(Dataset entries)
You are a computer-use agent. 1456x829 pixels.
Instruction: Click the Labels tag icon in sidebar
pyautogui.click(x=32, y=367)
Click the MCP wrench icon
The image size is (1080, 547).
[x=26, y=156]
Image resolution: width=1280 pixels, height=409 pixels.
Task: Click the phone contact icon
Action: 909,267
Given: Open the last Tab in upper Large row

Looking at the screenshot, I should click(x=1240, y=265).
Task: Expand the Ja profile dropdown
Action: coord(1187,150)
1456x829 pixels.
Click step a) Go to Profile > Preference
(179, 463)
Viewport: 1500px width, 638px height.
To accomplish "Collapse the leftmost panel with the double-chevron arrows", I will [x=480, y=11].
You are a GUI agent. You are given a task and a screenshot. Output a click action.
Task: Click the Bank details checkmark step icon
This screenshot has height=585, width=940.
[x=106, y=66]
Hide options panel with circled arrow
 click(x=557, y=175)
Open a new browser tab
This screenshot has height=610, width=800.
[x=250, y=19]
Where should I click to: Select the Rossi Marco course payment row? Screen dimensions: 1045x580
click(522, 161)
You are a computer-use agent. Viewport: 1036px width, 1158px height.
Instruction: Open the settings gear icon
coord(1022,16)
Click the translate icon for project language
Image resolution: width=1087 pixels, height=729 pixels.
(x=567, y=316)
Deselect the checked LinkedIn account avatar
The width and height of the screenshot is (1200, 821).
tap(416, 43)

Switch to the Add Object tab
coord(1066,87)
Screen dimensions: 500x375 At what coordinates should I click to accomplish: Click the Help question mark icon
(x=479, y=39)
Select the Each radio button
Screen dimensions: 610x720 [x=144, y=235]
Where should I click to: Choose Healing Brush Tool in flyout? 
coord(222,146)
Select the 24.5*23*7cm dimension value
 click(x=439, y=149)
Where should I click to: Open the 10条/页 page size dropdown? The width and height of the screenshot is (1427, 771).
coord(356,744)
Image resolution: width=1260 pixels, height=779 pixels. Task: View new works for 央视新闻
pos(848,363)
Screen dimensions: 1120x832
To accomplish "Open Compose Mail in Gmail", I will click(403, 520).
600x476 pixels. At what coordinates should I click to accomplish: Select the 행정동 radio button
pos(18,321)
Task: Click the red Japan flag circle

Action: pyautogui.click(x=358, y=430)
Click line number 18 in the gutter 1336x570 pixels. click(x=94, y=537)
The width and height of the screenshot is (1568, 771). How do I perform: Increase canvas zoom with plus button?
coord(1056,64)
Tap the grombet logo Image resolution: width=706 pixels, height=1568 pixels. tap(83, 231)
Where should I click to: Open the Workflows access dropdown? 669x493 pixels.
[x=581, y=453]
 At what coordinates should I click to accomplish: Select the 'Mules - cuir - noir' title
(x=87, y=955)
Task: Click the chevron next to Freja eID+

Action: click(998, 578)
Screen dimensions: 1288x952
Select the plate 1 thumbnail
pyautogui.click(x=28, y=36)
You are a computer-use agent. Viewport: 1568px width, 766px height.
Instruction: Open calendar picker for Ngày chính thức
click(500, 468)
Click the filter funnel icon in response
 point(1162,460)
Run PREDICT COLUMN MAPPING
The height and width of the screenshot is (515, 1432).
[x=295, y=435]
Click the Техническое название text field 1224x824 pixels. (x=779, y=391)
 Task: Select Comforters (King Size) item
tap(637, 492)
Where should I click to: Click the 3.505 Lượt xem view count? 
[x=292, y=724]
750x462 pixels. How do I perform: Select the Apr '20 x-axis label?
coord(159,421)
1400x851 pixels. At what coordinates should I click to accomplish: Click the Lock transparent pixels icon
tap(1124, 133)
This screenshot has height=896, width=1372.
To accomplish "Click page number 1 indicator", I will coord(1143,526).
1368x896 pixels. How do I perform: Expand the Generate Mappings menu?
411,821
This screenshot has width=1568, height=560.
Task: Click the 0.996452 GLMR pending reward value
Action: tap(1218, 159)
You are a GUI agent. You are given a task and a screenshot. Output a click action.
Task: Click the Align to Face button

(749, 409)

WHAT YOU NEED TO DO. Repeat each entry exactly as it was given.

YOUR SOLUTION.
You are a computer-use agent. 1456x829 pixels.
Instruction: Click the Labels tag icon in sidebar
pyautogui.click(x=32, y=367)
Click the MCP wrench icon
The image size is (1080, 547).
[x=26, y=156]
Image resolution: width=1280 pixels, height=409 pixels.
Task: Click the phone contact icon
Action: 909,267
Given: Open the last Tab in upper Large row

Looking at the screenshot, I should click(x=1240, y=265).
Task: Expand the Ja profile dropdown
Action: coord(1187,150)
1456x829 pixels.
Click step a) Go to Profile > Preference
(179, 463)
Viewport: 1500px width, 638px height.
To accomplish "Collapse the leftmost panel with the double-chevron arrows", I will [x=480, y=11].
You are a GUI agent. You are given a task and a screenshot. Output a click action.
Task: Click the Bank details checkmark step icon
This screenshot has height=585, width=940.
[x=106, y=66]
Hide options panel with circled arrow
 click(x=557, y=175)
Open a new browser tab
This screenshot has height=610, width=800.
[x=250, y=19]
Where should I click to: Select the Rossi Marco course payment row? Screen dimensions: 1045x580
click(522, 161)
You are a computer-use agent. Viewport: 1036px width, 1158px height.
Instruction: Open the settings gear icon
coord(1022,16)
Click the translate icon for project language
Image resolution: width=1087 pixels, height=729 pixels.
(x=567, y=316)
Deselect the checked LinkedIn account avatar
The width and height of the screenshot is (1200, 821).
tap(416, 43)

Switch to the Add Object tab
coord(1066,87)
Screen dimensions: 500x375 At what coordinates should I click to accomplish: Click the Help question mark icon
(x=479, y=39)
Select the Each radio button
Screen dimensions: 610x720 [x=144, y=235]
Where should I click to: Choose Healing Brush Tool in flyout? 
coord(222,146)
Select the 24.5*23*7cm dimension value
 click(x=439, y=149)
Where should I click to: Open the 10条/页 page size dropdown? The width and height of the screenshot is (1427, 771).
coord(356,744)
Image resolution: width=1260 pixels, height=779 pixels. Task: View new works for 央视新闻
pos(848,363)
Screen dimensions: 1120x832
To accomplish "Open Compose Mail in Gmail", I will click(403, 520).
600x476 pixels. At what coordinates should I click to accomplish: Select the 행정동 radio button
pos(18,321)
Task: Click the red Japan flag circle

Action: pyautogui.click(x=358, y=430)
Click line number 18 in the gutter 1336x570 pixels. click(x=94, y=537)
The width and height of the screenshot is (1568, 771). How do I perform: Increase canvas zoom with plus button?
coord(1056,64)
Tap the grombet logo Image resolution: width=706 pixels, height=1568 pixels. tap(83, 231)
Where should I click to: Open the Workflows access dropdown? 669x493 pixels.
[x=581, y=453]
 At what coordinates should I click to accomplish: Select the 'Mules - cuir - noir' title
(x=87, y=955)
Task: Click the chevron next to Freja eID+

Action: click(998, 578)
Screen dimensions: 1288x952
Select the plate 1 thumbnail
pyautogui.click(x=28, y=36)
You are a computer-use agent. Viewport: 1568px width, 766px height.
Instruction: Open calendar picker for Ngày chính thức
click(500, 468)
Click the filter funnel icon in response
 point(1162,460)
Run PREDICT COLUMN MAPPING
The height and width of the screenshot is (515, 1432).
[x=295, y=435]
Click the Техническое название text field 1224x824 pixels. (x=779, y=391)
 Task: Select Comforters (King Size) item
tap(637, 492)
Where should I click to: Click the 3.505 Lượt xem view count? 
[x=292, y=724]
750x462 pixels. How do I perform: Select the Apr '20 x-axis label?
coord(159,421)
1400x851 pixels. At what coordinates should I click to accomplish: Click the Lock transparent pixels icon
tap(1124, 133)
This screenshot has height=896, width=1372.
To accomplish "Click page number 1 indicator", I will coord(1143,526).
1368x896 pixels. How do I perform: Expand the Generate Mappings menu?
411,821
This screenshot has width=1568, height=560.
Task: Click the 0.996452 GLMR pending reward value
Action: tap(1218, 159)
You are a GUI agent. You are given a task and a screenshot. Output a click action.
Task: Click the Align to Face button

(749, 409)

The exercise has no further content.